Robotic platform carries sensors to measure the composition of soil.
Mitchell Williams, MBM Vision / University of Plymouth, CC BY-ND

At Plymouth, we are mounting sensors onto manned or autonomous drones and robotic platforms – this is a quick and easy way to collect samples and information on organic matter, even on rough terrain. Smaller and more affordable robotic “dogs” are better able to move along the bottom of hedgerows or through rows of densely packed shrubs, like lavender.

In the future, static field-based sensors could be powered by harnessing energy from chemical reactions taking place in the soil microbial community itself.

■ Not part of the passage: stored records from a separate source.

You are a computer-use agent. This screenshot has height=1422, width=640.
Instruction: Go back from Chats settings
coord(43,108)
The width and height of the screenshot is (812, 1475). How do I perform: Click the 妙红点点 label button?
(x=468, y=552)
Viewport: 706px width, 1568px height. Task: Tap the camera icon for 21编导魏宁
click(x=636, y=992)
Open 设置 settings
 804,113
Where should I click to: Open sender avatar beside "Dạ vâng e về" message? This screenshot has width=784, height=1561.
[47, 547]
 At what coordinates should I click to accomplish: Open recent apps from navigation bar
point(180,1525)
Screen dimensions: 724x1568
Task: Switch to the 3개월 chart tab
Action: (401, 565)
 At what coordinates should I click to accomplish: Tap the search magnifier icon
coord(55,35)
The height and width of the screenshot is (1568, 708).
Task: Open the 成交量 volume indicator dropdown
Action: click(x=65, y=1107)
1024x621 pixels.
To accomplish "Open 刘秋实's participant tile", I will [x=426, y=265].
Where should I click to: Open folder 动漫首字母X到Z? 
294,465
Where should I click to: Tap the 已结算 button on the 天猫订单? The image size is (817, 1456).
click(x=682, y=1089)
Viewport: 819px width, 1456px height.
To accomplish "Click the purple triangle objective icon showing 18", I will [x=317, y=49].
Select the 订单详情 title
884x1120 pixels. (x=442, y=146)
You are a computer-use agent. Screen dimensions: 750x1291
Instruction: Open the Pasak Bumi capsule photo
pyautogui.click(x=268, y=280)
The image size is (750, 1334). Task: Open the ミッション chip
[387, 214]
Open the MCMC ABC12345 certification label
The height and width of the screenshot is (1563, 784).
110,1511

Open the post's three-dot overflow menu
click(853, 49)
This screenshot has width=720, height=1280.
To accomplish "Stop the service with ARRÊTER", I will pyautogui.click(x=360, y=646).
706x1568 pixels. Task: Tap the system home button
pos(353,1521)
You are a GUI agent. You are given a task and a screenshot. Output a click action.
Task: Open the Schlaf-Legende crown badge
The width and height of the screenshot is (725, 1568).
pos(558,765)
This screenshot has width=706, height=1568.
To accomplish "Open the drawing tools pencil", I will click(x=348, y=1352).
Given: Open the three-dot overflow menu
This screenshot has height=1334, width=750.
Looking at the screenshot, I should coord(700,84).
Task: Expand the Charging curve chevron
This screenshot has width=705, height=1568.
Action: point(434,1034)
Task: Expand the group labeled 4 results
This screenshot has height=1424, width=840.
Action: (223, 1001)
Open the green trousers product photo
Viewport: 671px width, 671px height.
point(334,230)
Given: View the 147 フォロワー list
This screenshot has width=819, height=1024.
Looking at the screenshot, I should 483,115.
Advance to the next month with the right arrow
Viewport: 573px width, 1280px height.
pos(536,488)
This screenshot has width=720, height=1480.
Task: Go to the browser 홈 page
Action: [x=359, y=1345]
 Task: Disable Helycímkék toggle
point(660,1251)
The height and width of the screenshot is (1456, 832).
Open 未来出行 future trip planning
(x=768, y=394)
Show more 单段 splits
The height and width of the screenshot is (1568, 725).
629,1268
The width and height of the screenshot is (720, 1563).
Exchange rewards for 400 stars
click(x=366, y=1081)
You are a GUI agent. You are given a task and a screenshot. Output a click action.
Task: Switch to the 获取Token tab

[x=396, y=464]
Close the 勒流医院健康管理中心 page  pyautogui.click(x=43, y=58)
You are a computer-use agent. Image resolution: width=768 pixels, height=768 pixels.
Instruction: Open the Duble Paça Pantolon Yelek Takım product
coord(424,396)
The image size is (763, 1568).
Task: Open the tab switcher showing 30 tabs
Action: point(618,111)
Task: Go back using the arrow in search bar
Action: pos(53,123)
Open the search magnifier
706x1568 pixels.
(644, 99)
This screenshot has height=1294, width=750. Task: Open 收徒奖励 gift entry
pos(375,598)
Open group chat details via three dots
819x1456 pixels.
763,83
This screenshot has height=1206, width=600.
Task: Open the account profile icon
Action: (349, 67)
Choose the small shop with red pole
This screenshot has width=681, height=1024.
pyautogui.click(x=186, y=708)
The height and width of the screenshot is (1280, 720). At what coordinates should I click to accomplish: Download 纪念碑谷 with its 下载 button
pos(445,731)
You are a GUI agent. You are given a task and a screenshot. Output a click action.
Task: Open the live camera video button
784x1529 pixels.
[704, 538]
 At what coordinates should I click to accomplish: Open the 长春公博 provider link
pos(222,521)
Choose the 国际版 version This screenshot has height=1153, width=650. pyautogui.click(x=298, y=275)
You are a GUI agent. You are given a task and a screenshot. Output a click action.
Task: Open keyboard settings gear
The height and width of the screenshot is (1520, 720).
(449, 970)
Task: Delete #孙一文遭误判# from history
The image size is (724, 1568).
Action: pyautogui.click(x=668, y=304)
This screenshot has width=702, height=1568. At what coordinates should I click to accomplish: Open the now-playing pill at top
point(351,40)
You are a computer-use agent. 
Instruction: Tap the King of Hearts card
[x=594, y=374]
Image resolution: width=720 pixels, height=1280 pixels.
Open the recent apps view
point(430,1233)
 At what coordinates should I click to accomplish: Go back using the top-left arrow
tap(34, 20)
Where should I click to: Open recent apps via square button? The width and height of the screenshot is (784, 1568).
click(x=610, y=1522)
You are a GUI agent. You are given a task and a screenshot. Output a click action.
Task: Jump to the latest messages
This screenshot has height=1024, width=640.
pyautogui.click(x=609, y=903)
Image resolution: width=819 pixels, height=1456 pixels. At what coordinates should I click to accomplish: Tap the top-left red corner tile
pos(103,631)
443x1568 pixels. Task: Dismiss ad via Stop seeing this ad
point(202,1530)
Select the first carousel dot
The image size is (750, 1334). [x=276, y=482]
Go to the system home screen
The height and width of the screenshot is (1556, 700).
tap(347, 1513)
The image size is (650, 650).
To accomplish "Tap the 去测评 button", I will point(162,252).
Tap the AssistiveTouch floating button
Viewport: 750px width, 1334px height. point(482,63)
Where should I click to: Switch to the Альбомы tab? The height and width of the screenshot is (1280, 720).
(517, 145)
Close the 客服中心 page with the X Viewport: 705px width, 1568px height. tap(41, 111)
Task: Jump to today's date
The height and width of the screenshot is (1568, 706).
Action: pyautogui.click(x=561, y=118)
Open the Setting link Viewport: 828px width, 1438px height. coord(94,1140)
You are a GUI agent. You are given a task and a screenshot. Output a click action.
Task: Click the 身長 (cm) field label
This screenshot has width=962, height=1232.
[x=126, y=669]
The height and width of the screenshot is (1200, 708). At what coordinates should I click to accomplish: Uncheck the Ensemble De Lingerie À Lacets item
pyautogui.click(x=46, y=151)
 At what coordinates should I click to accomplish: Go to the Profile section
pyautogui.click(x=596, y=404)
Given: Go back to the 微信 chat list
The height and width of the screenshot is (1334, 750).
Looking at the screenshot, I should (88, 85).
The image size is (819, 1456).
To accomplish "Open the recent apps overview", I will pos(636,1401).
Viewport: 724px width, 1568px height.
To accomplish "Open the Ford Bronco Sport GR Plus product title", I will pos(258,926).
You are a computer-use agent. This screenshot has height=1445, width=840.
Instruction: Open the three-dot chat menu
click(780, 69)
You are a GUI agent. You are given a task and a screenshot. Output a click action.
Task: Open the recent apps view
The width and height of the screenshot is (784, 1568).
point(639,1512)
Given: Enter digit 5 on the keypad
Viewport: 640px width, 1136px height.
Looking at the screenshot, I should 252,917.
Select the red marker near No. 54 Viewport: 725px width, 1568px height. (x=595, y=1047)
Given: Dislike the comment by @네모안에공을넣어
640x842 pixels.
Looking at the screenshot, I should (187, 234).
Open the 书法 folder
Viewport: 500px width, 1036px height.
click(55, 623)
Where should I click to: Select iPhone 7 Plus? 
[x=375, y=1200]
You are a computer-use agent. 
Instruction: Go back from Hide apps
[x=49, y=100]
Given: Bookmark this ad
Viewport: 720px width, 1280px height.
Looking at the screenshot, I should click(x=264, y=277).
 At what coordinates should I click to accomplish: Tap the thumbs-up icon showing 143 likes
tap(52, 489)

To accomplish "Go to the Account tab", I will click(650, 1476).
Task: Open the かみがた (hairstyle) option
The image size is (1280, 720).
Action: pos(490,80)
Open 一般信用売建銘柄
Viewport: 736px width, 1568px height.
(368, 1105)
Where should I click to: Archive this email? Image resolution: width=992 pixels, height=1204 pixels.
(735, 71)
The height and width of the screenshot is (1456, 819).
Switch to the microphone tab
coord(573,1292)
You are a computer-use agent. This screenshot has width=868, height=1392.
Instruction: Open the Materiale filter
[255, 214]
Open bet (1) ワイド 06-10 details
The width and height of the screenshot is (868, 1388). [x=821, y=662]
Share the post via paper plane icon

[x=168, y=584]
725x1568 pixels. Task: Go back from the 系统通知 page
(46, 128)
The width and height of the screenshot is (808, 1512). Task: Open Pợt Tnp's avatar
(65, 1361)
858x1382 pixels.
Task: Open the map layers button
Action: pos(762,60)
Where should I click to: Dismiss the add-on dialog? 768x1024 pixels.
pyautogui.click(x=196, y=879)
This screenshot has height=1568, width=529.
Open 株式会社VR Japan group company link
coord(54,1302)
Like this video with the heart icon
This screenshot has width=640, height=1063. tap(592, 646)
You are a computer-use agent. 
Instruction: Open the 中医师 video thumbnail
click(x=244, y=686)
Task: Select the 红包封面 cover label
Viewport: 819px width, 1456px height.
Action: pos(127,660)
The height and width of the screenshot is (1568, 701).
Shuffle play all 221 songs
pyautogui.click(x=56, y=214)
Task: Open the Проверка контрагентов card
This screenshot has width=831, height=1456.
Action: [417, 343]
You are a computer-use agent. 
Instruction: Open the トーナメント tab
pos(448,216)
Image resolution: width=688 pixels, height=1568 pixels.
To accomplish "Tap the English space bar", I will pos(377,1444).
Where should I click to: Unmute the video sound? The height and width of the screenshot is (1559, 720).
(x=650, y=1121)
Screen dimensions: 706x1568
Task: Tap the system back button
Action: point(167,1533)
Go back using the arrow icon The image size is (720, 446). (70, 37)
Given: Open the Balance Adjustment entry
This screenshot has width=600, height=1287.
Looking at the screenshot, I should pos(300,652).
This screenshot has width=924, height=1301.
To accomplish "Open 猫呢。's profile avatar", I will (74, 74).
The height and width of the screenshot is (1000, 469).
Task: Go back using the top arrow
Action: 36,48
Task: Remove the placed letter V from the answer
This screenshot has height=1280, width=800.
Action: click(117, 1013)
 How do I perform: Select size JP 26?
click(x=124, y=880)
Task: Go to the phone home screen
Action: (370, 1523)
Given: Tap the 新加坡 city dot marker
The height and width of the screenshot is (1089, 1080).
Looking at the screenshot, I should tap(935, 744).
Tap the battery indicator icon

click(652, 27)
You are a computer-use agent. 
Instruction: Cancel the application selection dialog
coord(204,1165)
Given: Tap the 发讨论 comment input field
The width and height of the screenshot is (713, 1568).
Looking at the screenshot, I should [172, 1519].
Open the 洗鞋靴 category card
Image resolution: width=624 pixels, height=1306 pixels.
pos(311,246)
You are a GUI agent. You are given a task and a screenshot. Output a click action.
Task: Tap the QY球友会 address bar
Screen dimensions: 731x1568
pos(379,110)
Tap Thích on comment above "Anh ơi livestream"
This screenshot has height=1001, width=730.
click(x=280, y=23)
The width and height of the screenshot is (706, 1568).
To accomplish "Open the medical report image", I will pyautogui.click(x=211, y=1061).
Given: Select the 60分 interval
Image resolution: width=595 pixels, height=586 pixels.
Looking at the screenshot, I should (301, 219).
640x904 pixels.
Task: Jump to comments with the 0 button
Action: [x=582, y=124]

rocky stream with grass at edges, small white dog-shaped roboto machinery in centre of pic

This robot ‘dog’ uses sensors to collect data in tricky-to-access places.
Mitchell Williams, MBM Vision / University of Plymouth, CC BY-ND

3. Animal sensors

Individual sensors, similar to Fitbits and other activity loggers, are increasingly being used to monitor animal welfare, particularly in indoor farming systems, for example with cows. Sensors that detect movement can also be used on sheep and cows grazing outdoors.

By telling farmers where and how animals move around the environment, these sensors can help pinpoint areas where the soil is at high risk of compaction so they can address this.

In rural areas, poor internet connection can limit use of these sensors so we are working with farmers in upland areas such as Dartmoor using long-range wide area networks (LoRaWAN) – the sensor transmitters are fixed to fence posts or on animals and use low-power radio frequencies to relay information immediately to farmers and researchers.

sheep with black electronic collar round its neck

Individual sensors can be fitted around the necks of sheep and other farm animals to track their movements.
Mark Whiteside / University of Plymouth, CC BY-ND

4. DNA detection

Another exciting development is new mobile DNA-based technology. Small hand-held sequencers and machines that amplify and quantify DNA, alongside mobile laboratories, allow farmers to sample and sequence in the field and within a short time frame.

Fungal diseases that live in soil and can devastate crops, such as Fusarium, can be detected using simple methods similar to COVID tests. Using hand-held sequencers, I have been working with organic growers to build pictures of microbial communities in fields with different crops and management practices. These methods only take a few days to produce results, meaning that the impact of changing practice can be seen quickly.

New technology opens up possibilities for quicker and cheaper monitoring of soil function. However, in order to determine the most appropriate technology, it is really important that researchers and practitioners work together to come up with simple solutions to monitor the state and health of our soils. This will enable farmers to decide the most appropriate management practice to protect their soils for future generations.